■ **Instruction 1**
Reproduce the lines of the listing verbatim, everything from the line containing "Screen dimensions: 317x247" down to the line containing "will click(231, 233).", with both of those lines included.

## Begin Quoted passage

Another aspect of the invention comprises algorithms for
controlling the major vessel control actuators (e.g., engine RPM,
reversing buckets, bow thruster and waterjet nozzle positions)
based on control signals from a control stick to provide vessel
movement corresponding to the control stick movement, such that an
operator can selectively move the vessel along one axis without
movement along another axis. Accordingly:
One embodiment of the present invention is directed to a method for
controlling a marine vessel having at least two of a steering
nozzle, a reversing bucket and a bow thruster, comprising receiving
a vessel control signal from a vessel control apparatus, the vessel
control signal corresponding to a movement of the control apparatus
along at least one degree of freedom; and generating at least a
first actuator control signal and a second actuator control signal
corresponding to the vessel control signal; wherein the first
actuator control signal is coupled to and controls one of the
steering nozzle, the reversing bucket and the bow thruster, and the
second actuator control signal is coupled to and controls a
different one of the steering nozzle, the reversing bucket and the
bow thruster.

## End Quoted passage
## Begin Materials provided

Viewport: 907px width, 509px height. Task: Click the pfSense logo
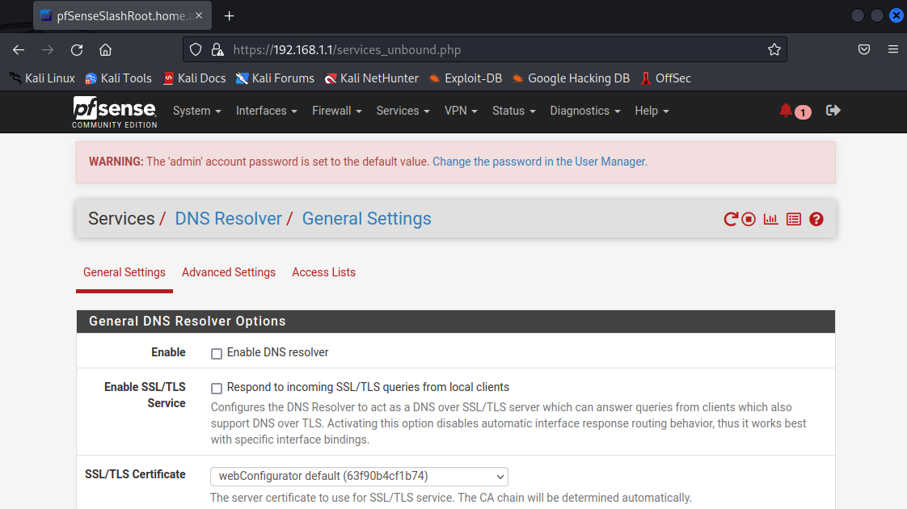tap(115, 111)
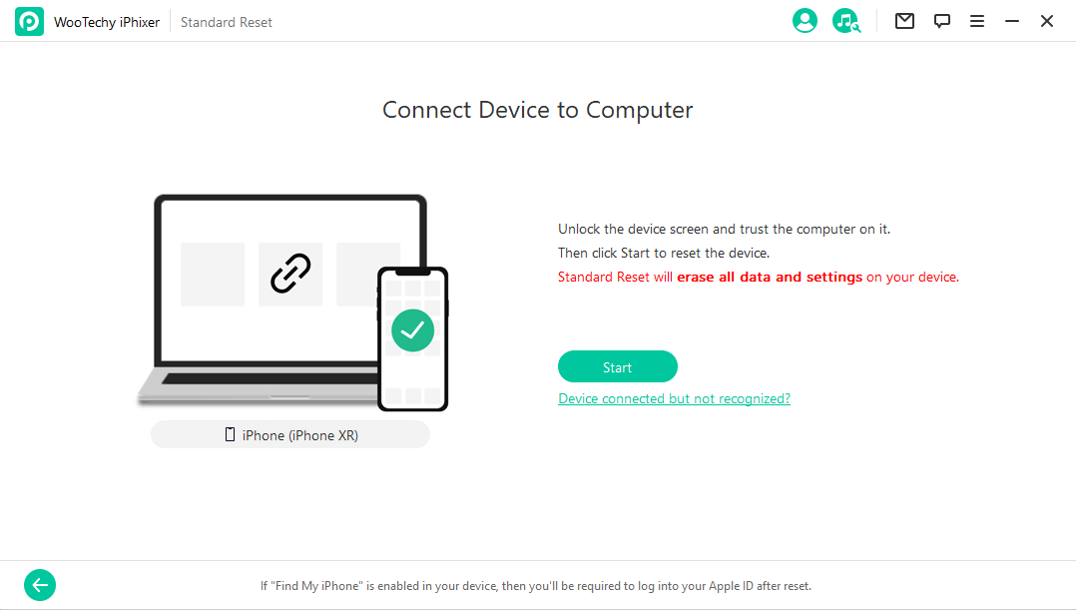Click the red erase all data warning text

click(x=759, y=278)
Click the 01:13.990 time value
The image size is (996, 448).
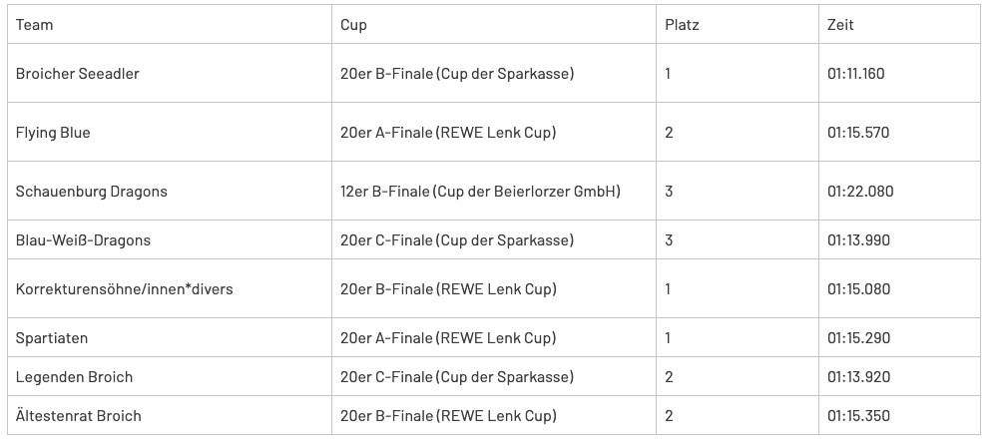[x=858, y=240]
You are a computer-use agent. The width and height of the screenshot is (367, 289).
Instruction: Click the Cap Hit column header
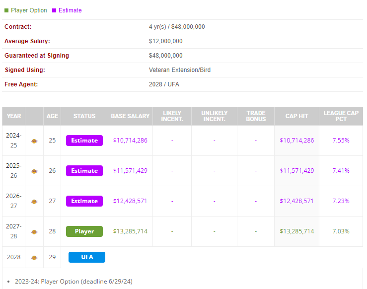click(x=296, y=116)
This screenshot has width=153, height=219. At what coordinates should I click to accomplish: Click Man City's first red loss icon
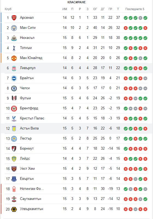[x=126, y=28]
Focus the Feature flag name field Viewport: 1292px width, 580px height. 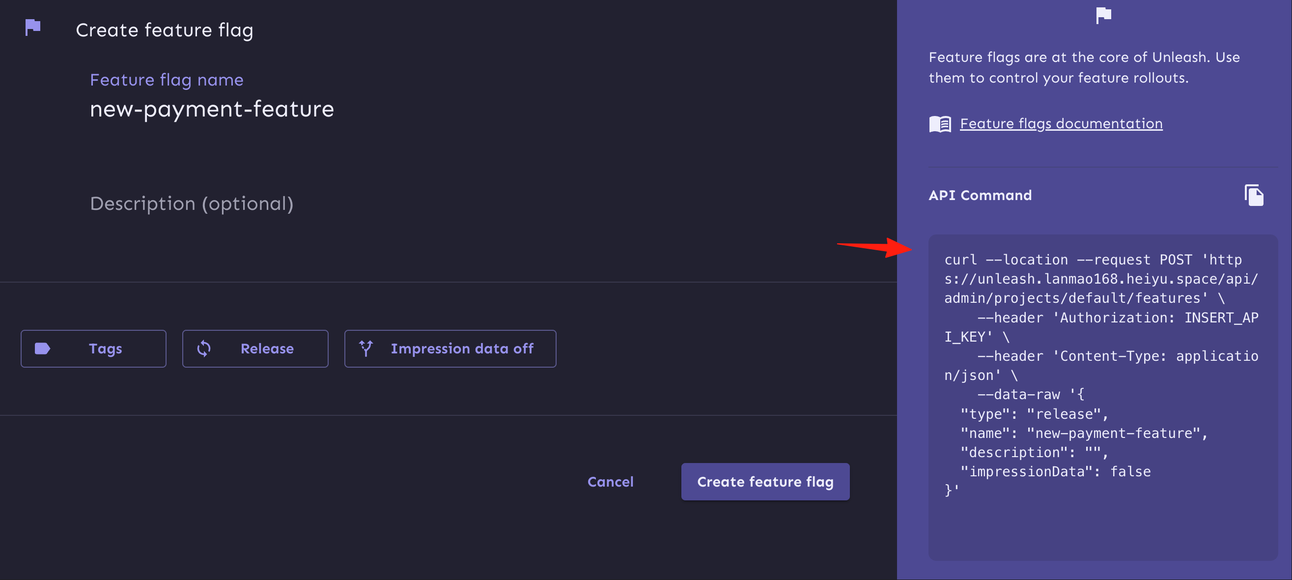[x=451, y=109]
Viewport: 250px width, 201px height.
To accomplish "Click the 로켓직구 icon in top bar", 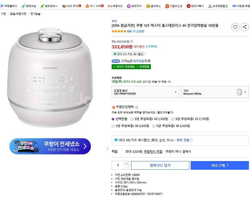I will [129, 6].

## End Materials provided
## Begin Materials provided

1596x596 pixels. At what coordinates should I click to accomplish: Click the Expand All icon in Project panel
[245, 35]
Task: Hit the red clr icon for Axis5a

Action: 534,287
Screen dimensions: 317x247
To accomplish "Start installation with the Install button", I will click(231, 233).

## End Materials provided
## Begin Materials provided

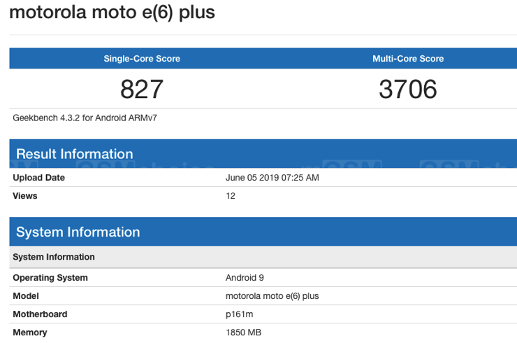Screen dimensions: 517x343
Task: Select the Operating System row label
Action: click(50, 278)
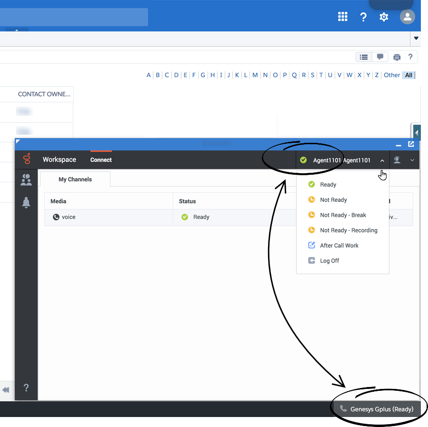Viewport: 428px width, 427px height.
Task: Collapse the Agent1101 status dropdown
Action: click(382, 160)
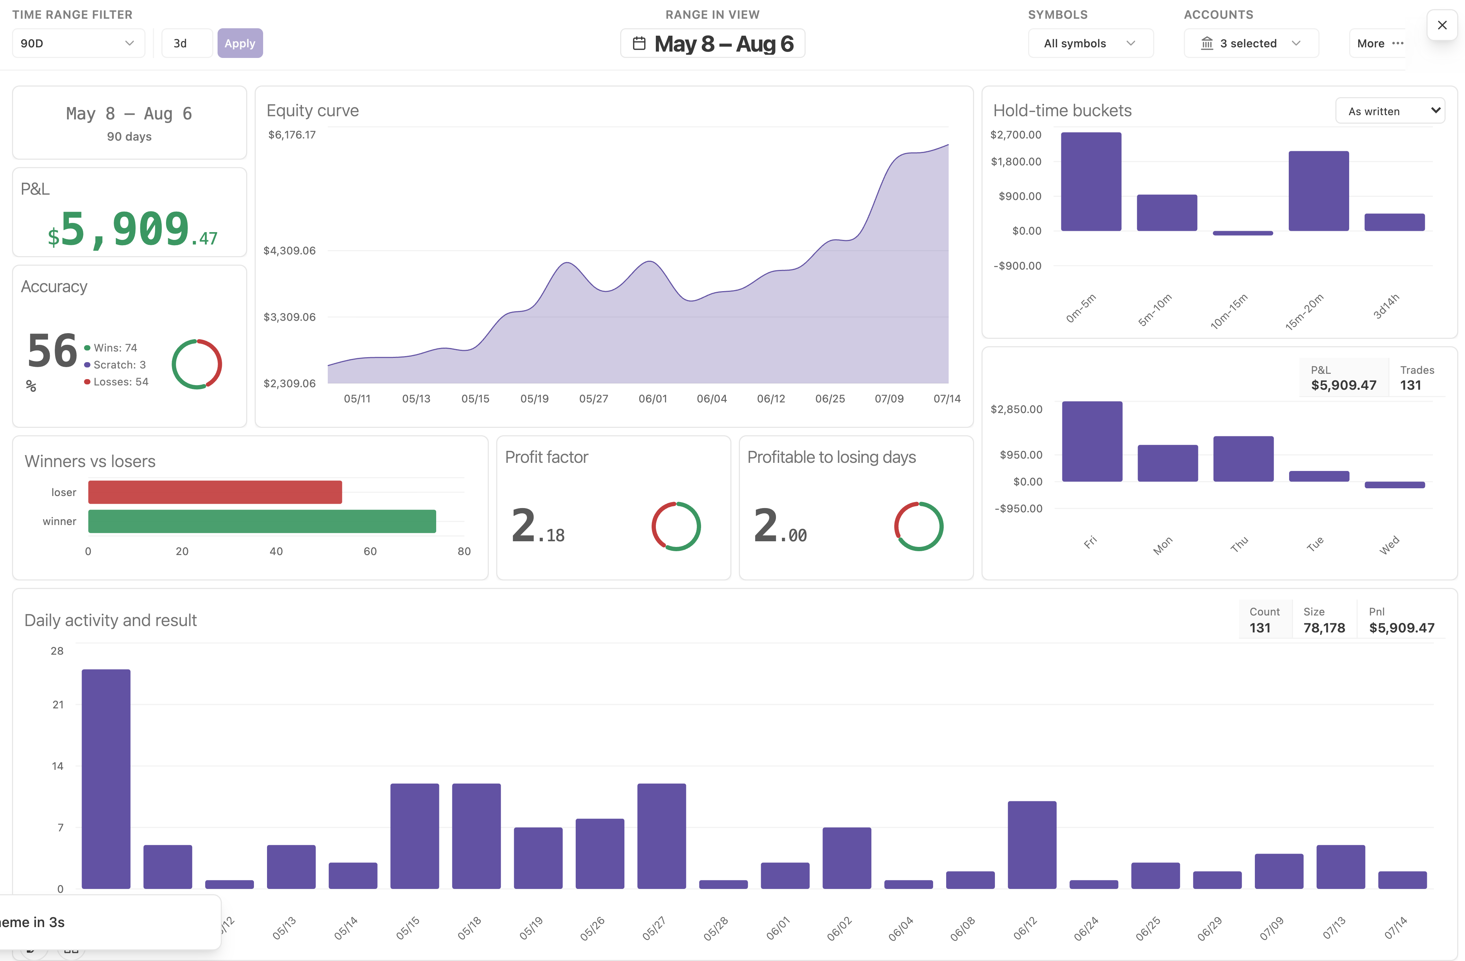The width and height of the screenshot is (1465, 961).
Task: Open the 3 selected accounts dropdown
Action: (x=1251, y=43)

## End Materials provided

■ **Instruction 2**
Carry on the passage about controlling a marine vessel's actuators from where it stops.

■ **Right answer 1**
Screen dimensions: 317x247
To accomplish "Start installation with the Install button", I will click(231, 233).

■ **Right answer 2**
Another embodiment is directed to a system for controlling a marine
vessel having at least two of a steering nozzle, a reversing bucket
and a bow thruster, comprising a vessel control apparatus having at
least one degree of freedom and providing a vessel control signal
corresponding to a movement of the control apparatus along the at
least one degree of freedom; and a processor that receives the
vessel control signal and provides at least a first actuator
control signal and a second actuator control signal, corresponding
to the vessel control signal; wherein the first actuator control
signal is coupled to and controls one of the steering nozzle, the
reversing bucket and the bow thruster, and the second actuator
control signal is coupled to and controls a different one the
steering nozzle, the reversing bucket and the bow thruster.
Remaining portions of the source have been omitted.